QUOTED TEXT =
========================================================================
Introduction

This blog contains regular postings relating to the Traditional Latin Liturgy of the Roman Catholic Church. It includes regular commentary on the saints days and the liturgical cycle, with brief background and extracts from the liturgy both in Latin and English. Much of the material has been extracted from the 'St Andrew's Daily Missal', Dom Gueranger's 'Liturgical Year', or similar sources.

Related website: http://www.liturgialatina.org/





Wednesday, 1 April 2015

Explanation of the Passion according to the Four Evangelists

Explanation of the Passion according to the Four Evangelists
from the St Andrew Daily Missal



Events preceding the Passion

Towards evening on the Tuesday in Holy Week, after leaving the Temple, our Lord ascended the mount of Olives; "You know " He said to His disciples, "that after two days shall be the Pasch, and the Son of Man shall be delivered up to be crucified." Now among the Jews the days are reckoned to begin on the previous evening; Wednesday had already begun and it was on the following Friday that our Lord was put to death. The Passover corresponded with the full moon of the Spring equinox since it was then that the Hebrews left Egypt. In the hurry of their departure they had no time to prepare unleavened bread, in memory of which fact the Jews abstained from leavened bread throughout this Feast.

[To the Hebrews this moon was the mark of the first month of their year called Nisan. "And in the first month, on the fourteenth day of the month, shall be the Phase of the Lord." (Numbers, XXVIII, 16.) So the day in which the Last Supper and the Crucifixion took place, reckoned In Jewish fashion from Thursday to Friday evening, was the 14th of Nisan or the eve of the Passover. (See St. John, XIII, 1.) To show that Christ is the true Paschal Lamb of the true Passover, almighty God willed that He should be received as food by the apostles, and sacrificed by the Jews on the same day when the Israelites were eating the lambs offered in sacrifice which were types of Him. The Passover, or the time of our Lord's passing from this world to His Father and of our deliverance from sin, took place at the time when the Jews were keeping the anniversary of the passing of the angel over the land of Egypt and of the freeing of Israel which was the type of that deliverance. The Church therefore, to emphasize the fact that: "This New Feast, the old repealing, Newer King and Pasch revealing, Ushers In a newer rite " (Lauda Sion), has decreed that Easter, like the Jewish Passover, shall always take place at the Paschal moon. But since she wished to keep the Feast of the Resurrection on a Sunday, the day on which it actually took place, she decided at the Council of Nicea that in each year it should kept on the Sunday following the full moon of the Spring Equinox which was supposed to always fall on the 21st of March, as was actually the case in 325 A.D., the year of the Council. If the full moon falls before the 21st, it is the following full moon which will mark the date of Easter which varies between the 22nd of March and the 25th of April.]

The Last Supper in the Cenacle


When the Evangelists speak of the "First day of the Azymes" they mean Thursday evening, that is, in the Jewish reckoning, the beginning of Friday. It was on Thursday that Peter and John were sent by the Master to prepare the supper in the "upper room" of a certain house and there at the fall of evening that is during the first watch lasting until nine o'clock, our Lord went with His disciples. They reclined round the table in eastern fashion on low couches, the left hand supported on cushions, so that John, on our Lord's right, could easily rest his head on the Master's breast. During the meal, taking one of the great cakes of unleavened bread, about eight inches across and very thin, our Lord changed it into His Body, uttering the Eucharistic prayer or grace, just as the father of the family was accustomed to do when eating the Passover lamb, he thanked almighty God for having delivered Israel from her captivity. And then, after supper, when there still remained one more cup to drink, He changed it in the same way into His Blood, using the same words by which Moses had sealed the Old Covenant made in the blood of creatures: "This is the blood of the covenant which the Lord hath made with you," to which our Lord added the words: "This is my Blood of the New Testament". It was when speaking of the Passover, the centre of the whole religious life of the Jewish people, that the great Lawgiver of Israel said: "You shall keep it a feast to the Lord in your generations with an everlasting observance." In the same way our Redeemer commanded the Apostles, "and therefore" adds the Council of Trent, "all their successors in the priesthood, to consecrate in the same way this bread and cup of wine in memory of Him".
========================================================================
[Dataset entries]
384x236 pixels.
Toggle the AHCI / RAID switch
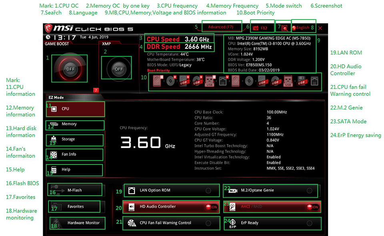(x=312, y=207)
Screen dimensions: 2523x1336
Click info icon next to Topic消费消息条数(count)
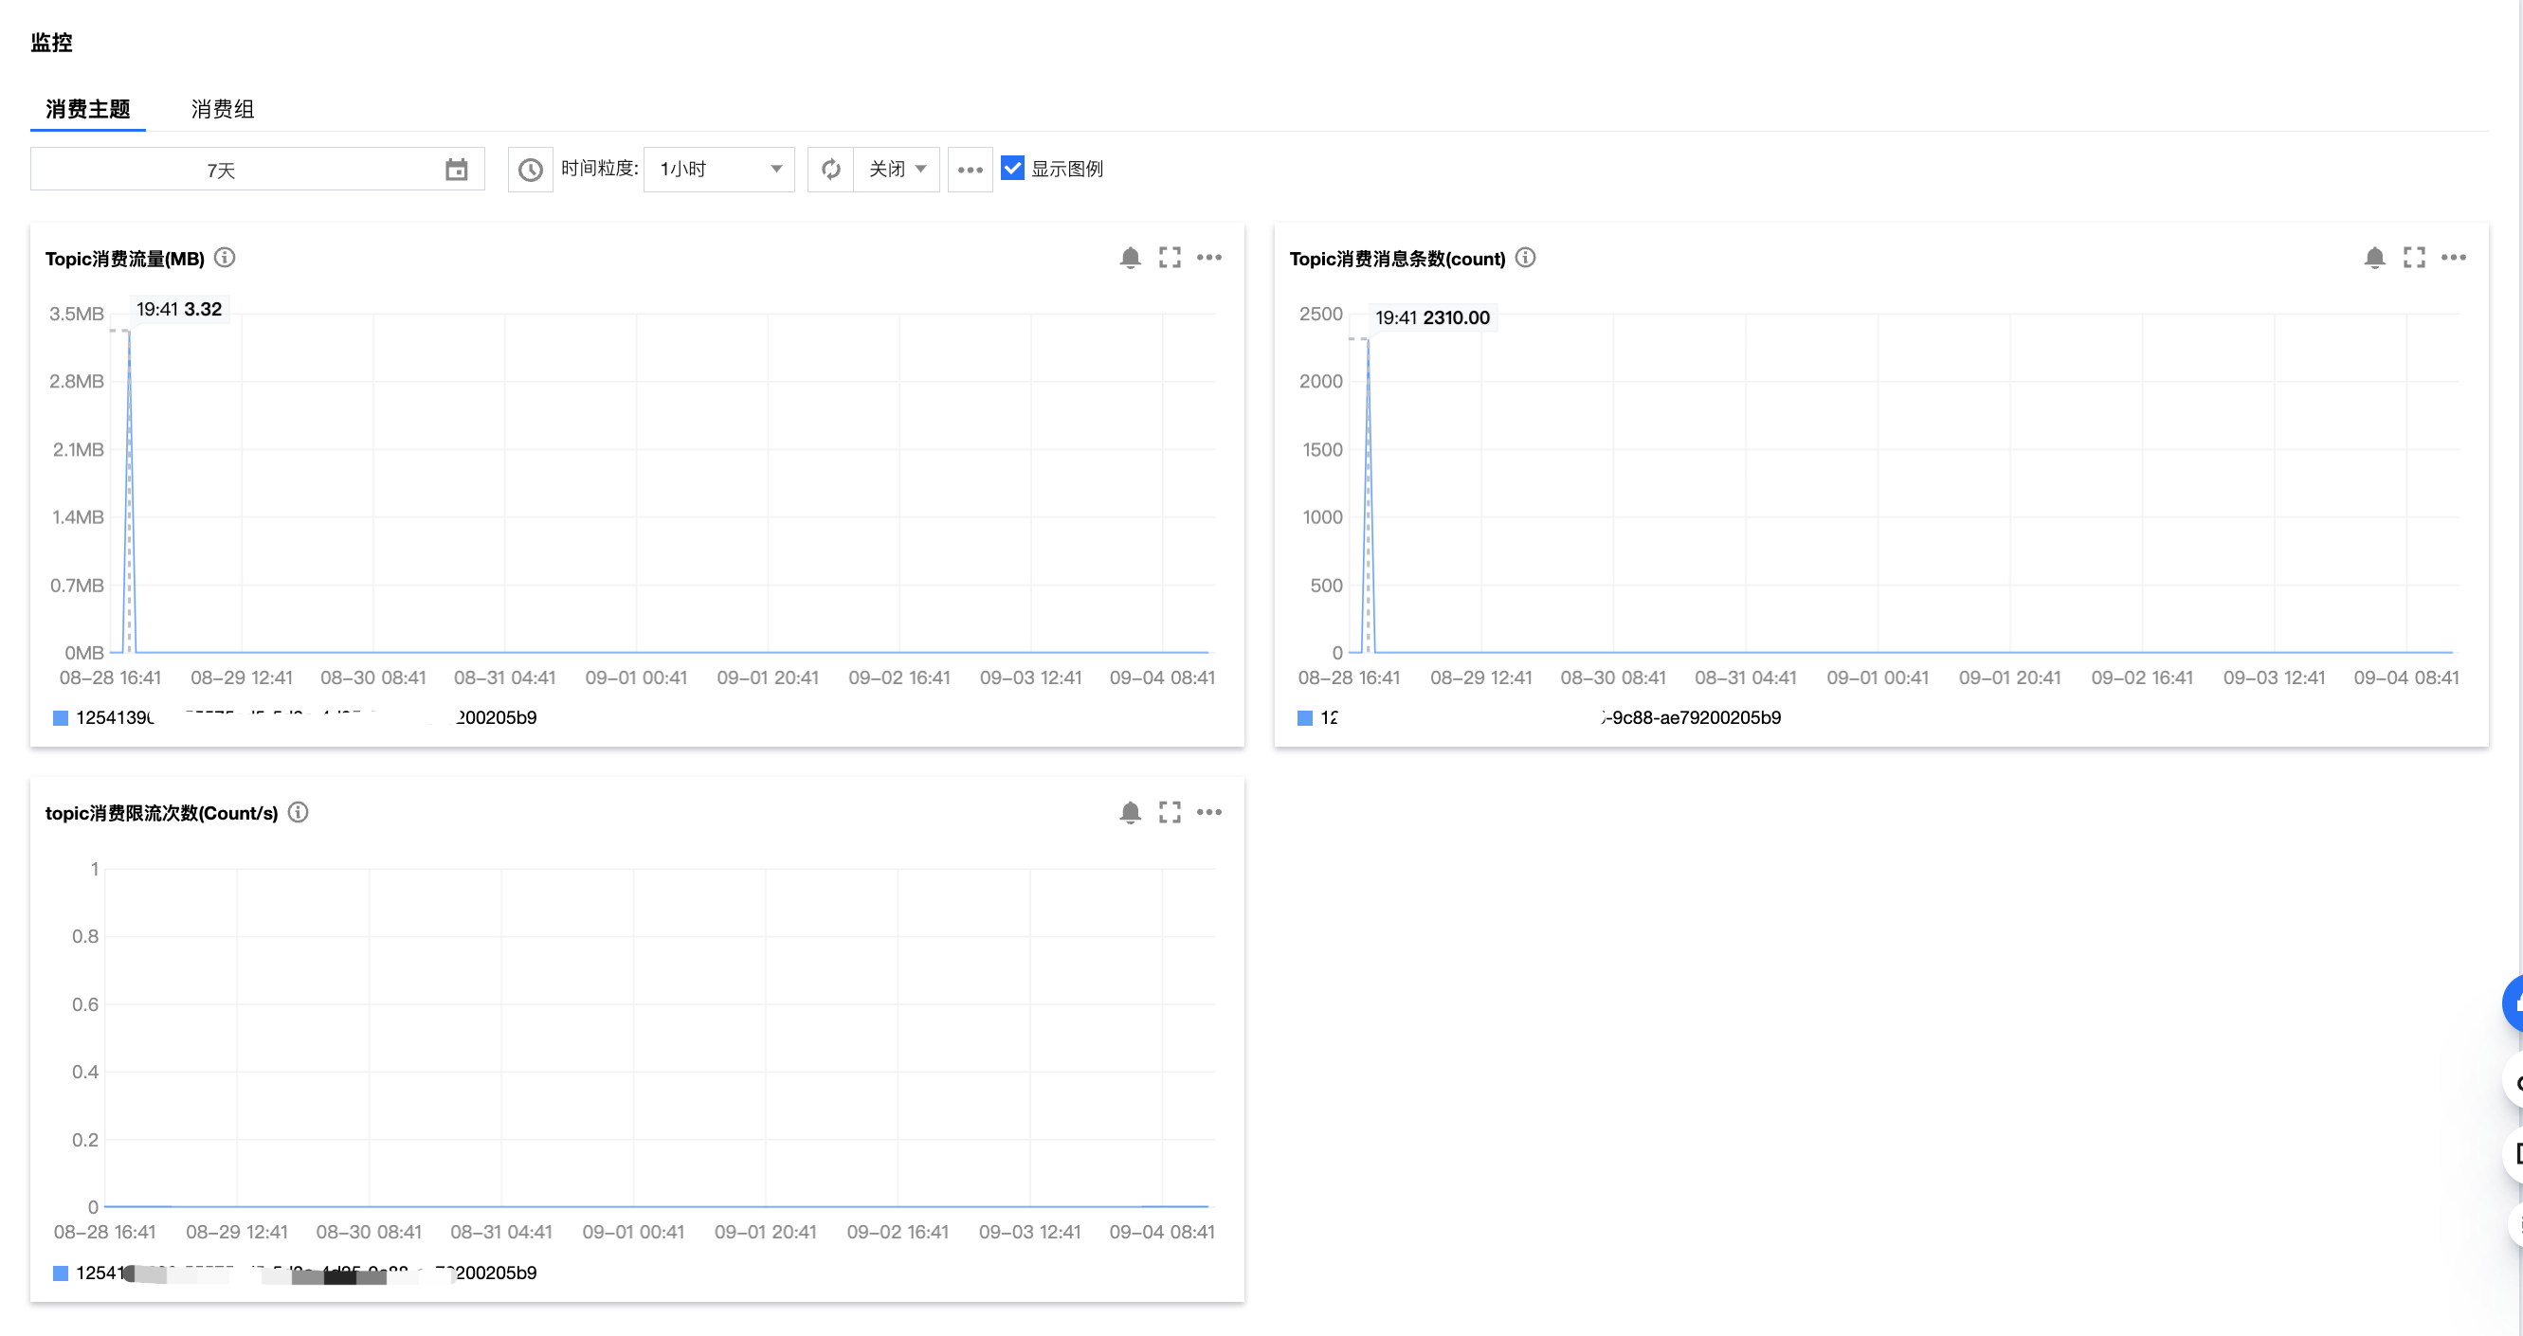[x=1525, y=258]
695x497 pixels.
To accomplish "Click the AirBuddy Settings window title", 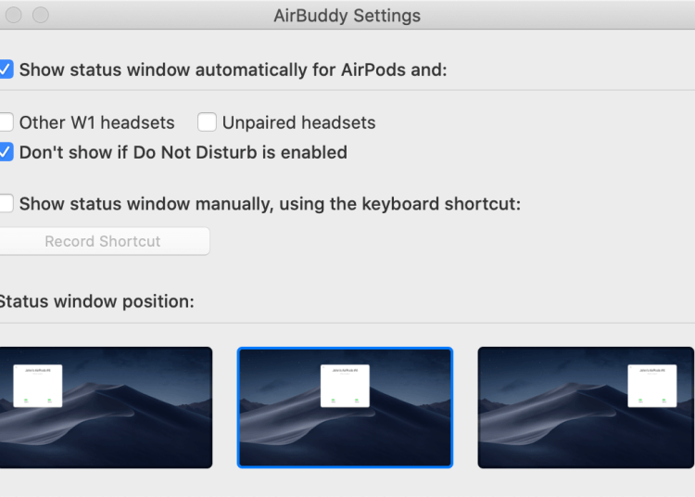I will [347, 16].
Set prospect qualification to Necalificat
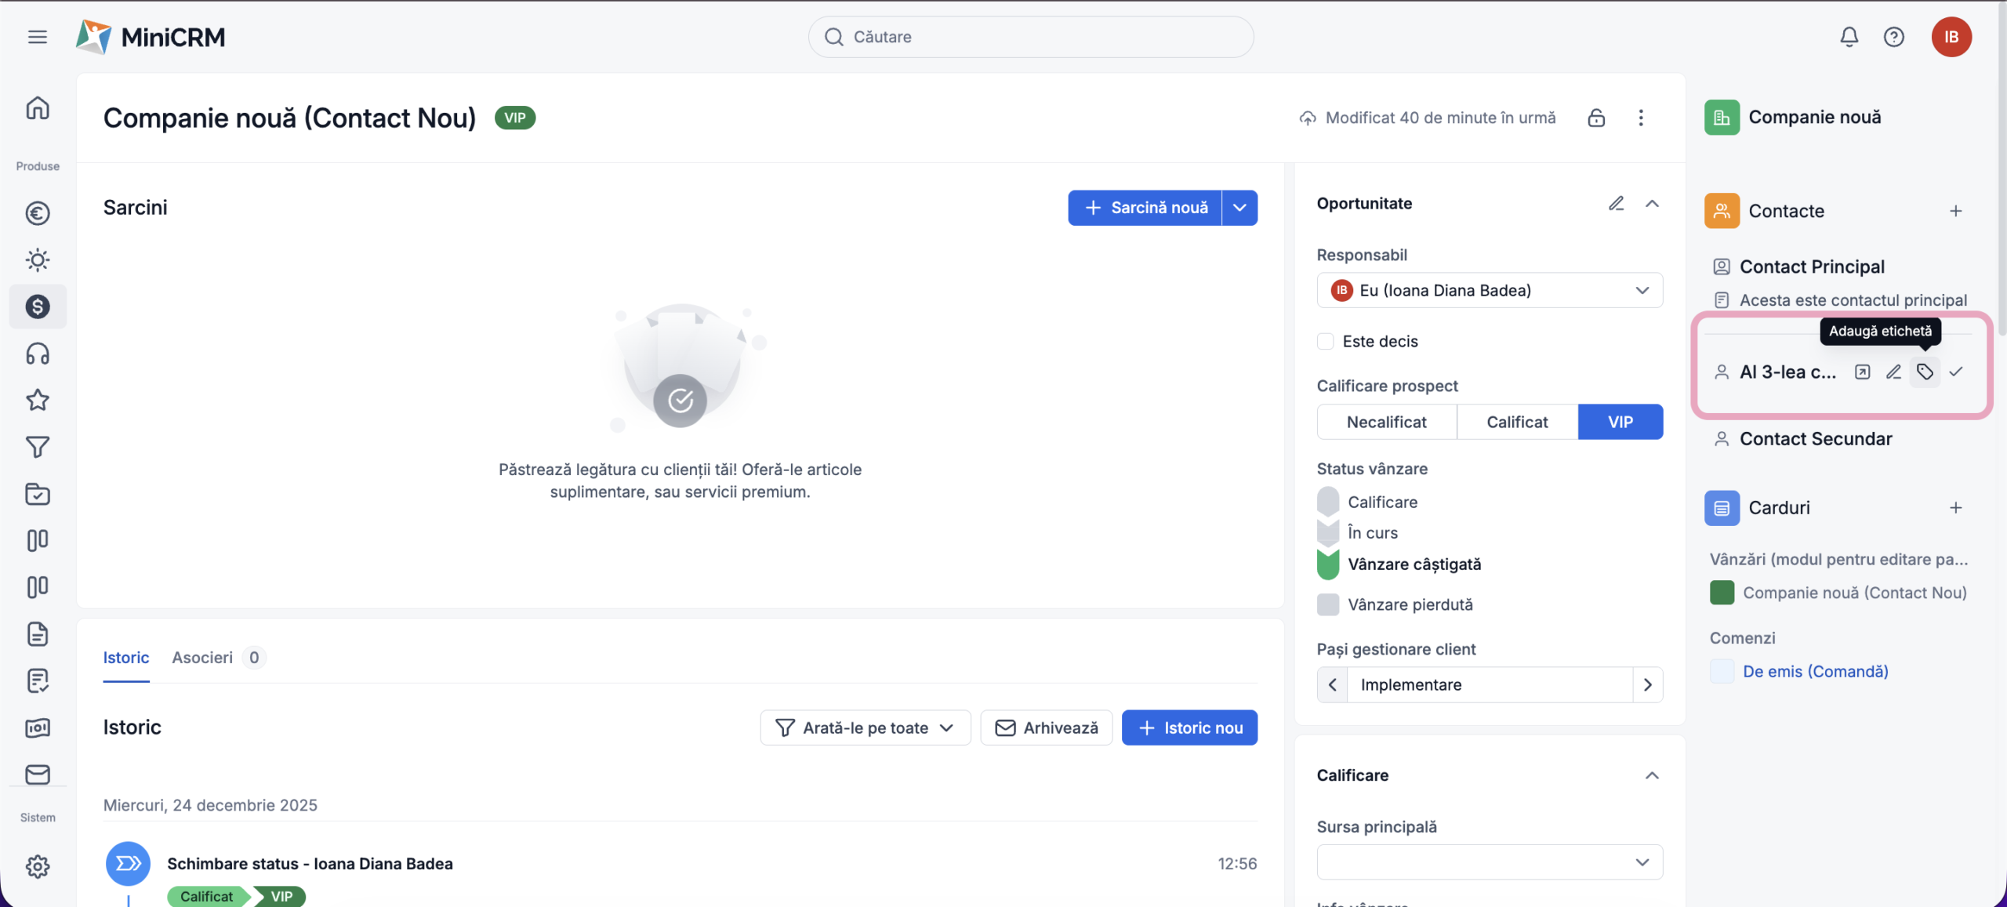The height and width of the screenshot is (907, 2007). pos(1386,422)
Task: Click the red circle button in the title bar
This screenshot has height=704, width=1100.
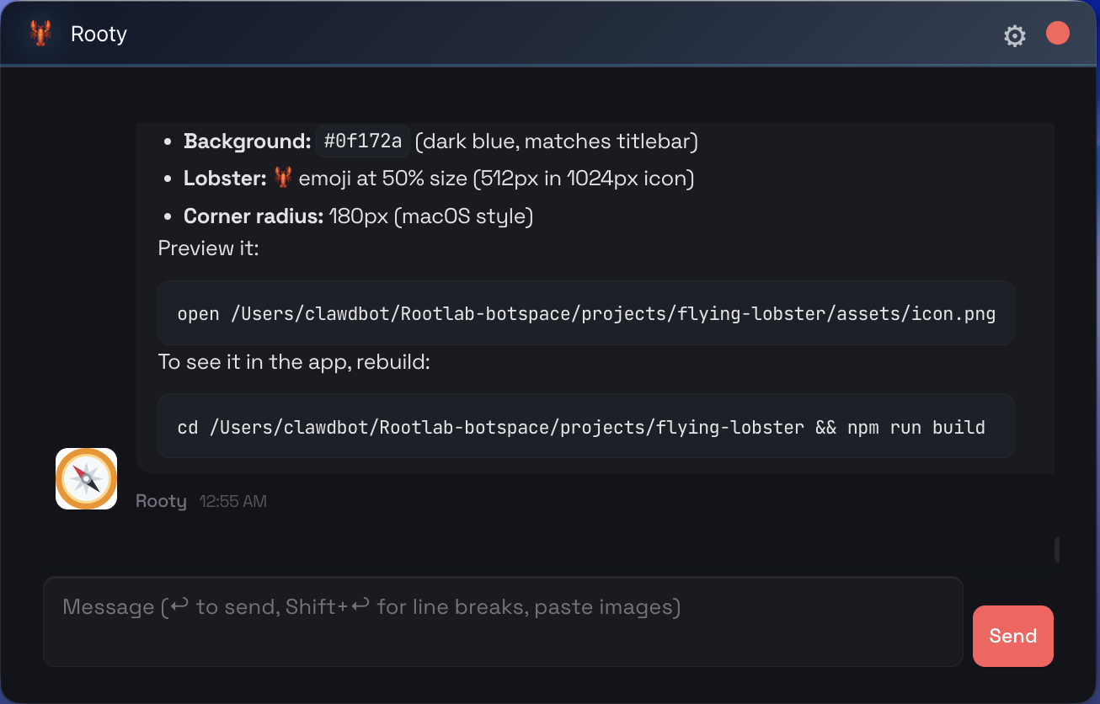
========================================================================
PROBLEM DESCRIPTION = How would you sum up the post on the Passion in two sentences? You won't need these lines.

SOLUTION = On the Tuesday evening of Holy Week, our Lord foretold that He would be delivered up to be crucified after two days, and the Last Supper and Crucifixion fell on the 14th of Nisan, the eve of the Passover, which is why the Council of Nicea fixed Easter on the Sunday after the full moon of the Spring Equinox. At the Last Supper in the upper room on Thursday evening, our Lord changed unleavened bread into His Body and a remaining cup into His Blood, and He commanded the Apostles and, as the Council of Trent adds, their successors in the priesthood to do the same in memory of Him.